DATASET RECORDS: Begin

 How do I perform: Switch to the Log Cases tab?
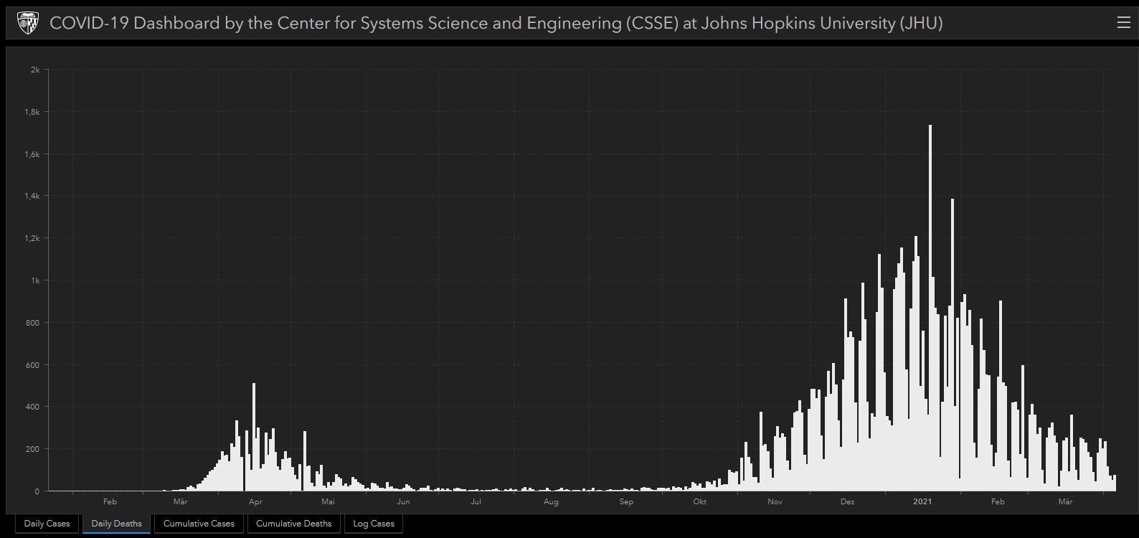click(374, 524)
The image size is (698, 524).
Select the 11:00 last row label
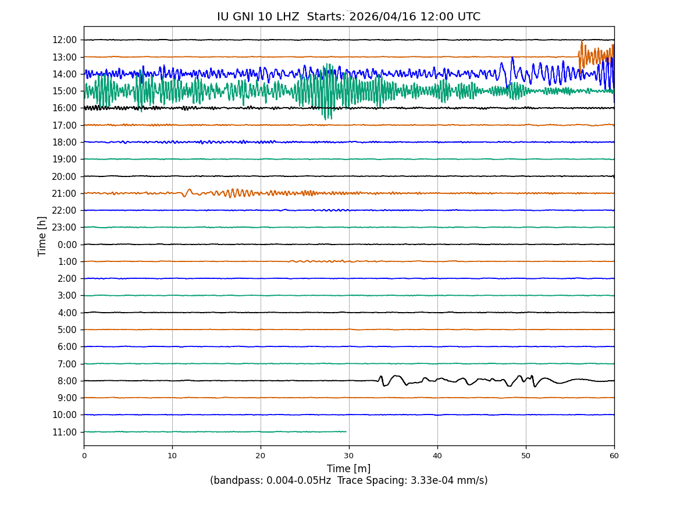pyautogui.click(x=65, y=432)
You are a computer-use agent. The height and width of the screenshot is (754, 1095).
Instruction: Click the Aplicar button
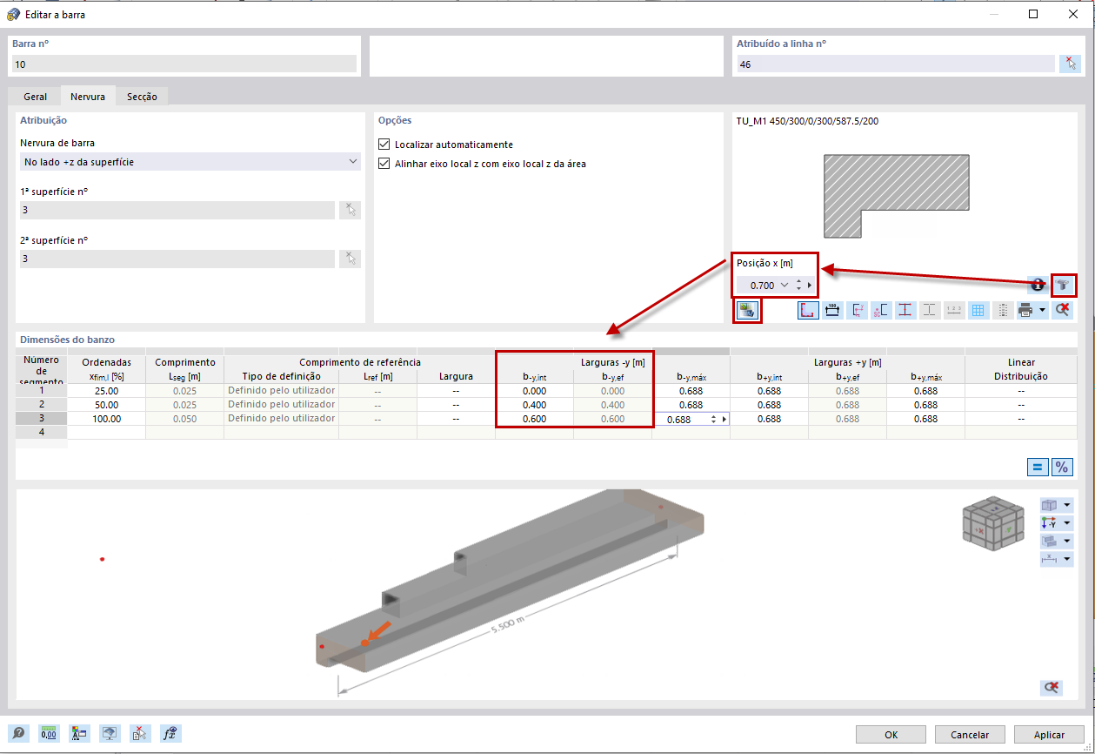point(1048,734)
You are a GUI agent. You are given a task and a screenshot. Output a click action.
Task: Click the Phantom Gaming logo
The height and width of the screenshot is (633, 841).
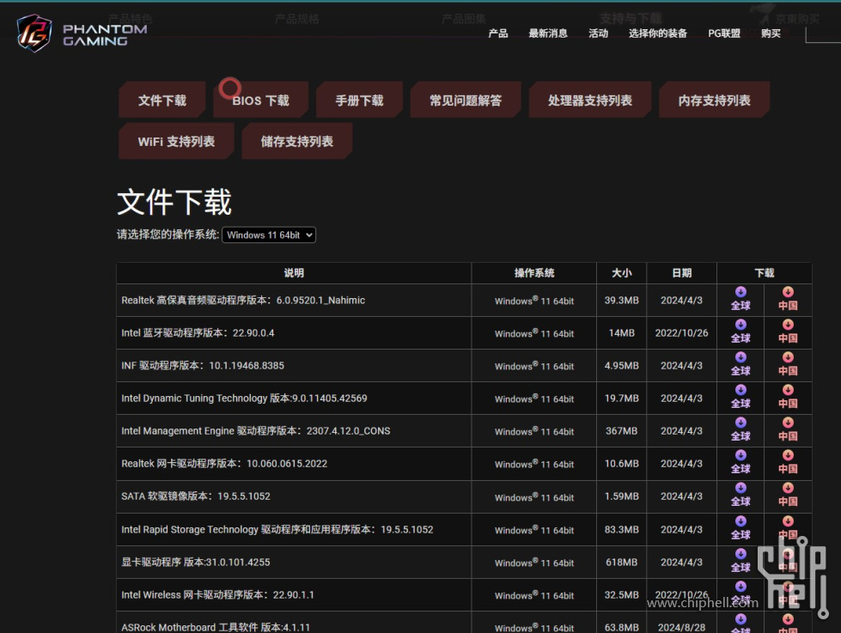(82, 33)
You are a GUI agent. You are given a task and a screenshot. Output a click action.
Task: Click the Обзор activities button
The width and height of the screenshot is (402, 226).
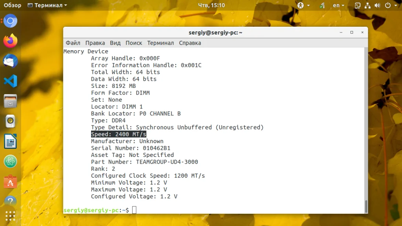pos(12,5)
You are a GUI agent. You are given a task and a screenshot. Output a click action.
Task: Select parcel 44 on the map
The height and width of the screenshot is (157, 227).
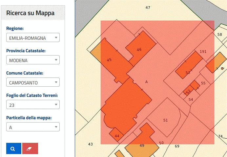pos(117,136)
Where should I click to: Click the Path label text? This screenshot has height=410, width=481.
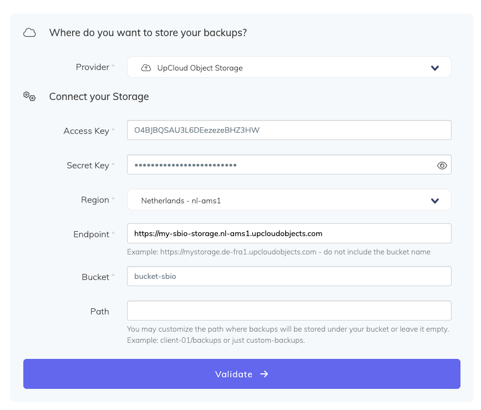tap(100, 312)
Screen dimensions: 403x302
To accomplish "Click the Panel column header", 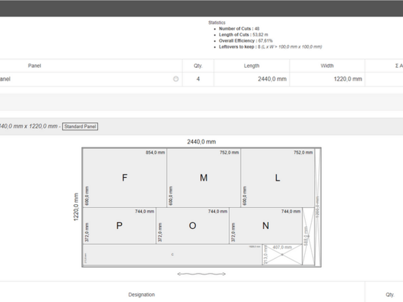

DATASET RECORDS: End

* _WHAT TO DO_:
Using the records above, output their complete text exactly, minus any images.

* _WRITTEN ANSWER_:
 How do I perform: Switch to the Log Cases tab?
click(374, 524)
The image size is (698, 524).
Select the 11:00 last row label
pyautogui.click(x=65, y=432)
You are a computer-use agent. The height and width of the screenshot is (754, 1095).
Instruction: Click the Aplicar button
point(1048,734)
You are a GUI agent. You are given a task and a screenshot. Output a click action.
Task: Click the Phantom Gaming logo
The height and width of the screenshot is (633, 841).
(82, 33)
You are a GUI agent. You are given a task and a screenshot. Output a click action.
Task: Click the Обзор activities button
The width and height of the screenshot is (402, 226).
pos(12,5)
You are a GUI agent. You are given a task and a screenshot. Output a click action.
Task: Select parcel 44 on the map
The height and width of the screenshot is (157, 227).
pos(117,136)
Where should I click to: Click the Path label text? This screenshot has height=410, width=481.
tap(100, 312)
Screen dimensions: 403x302
To accomplish "Click the Panel column header", 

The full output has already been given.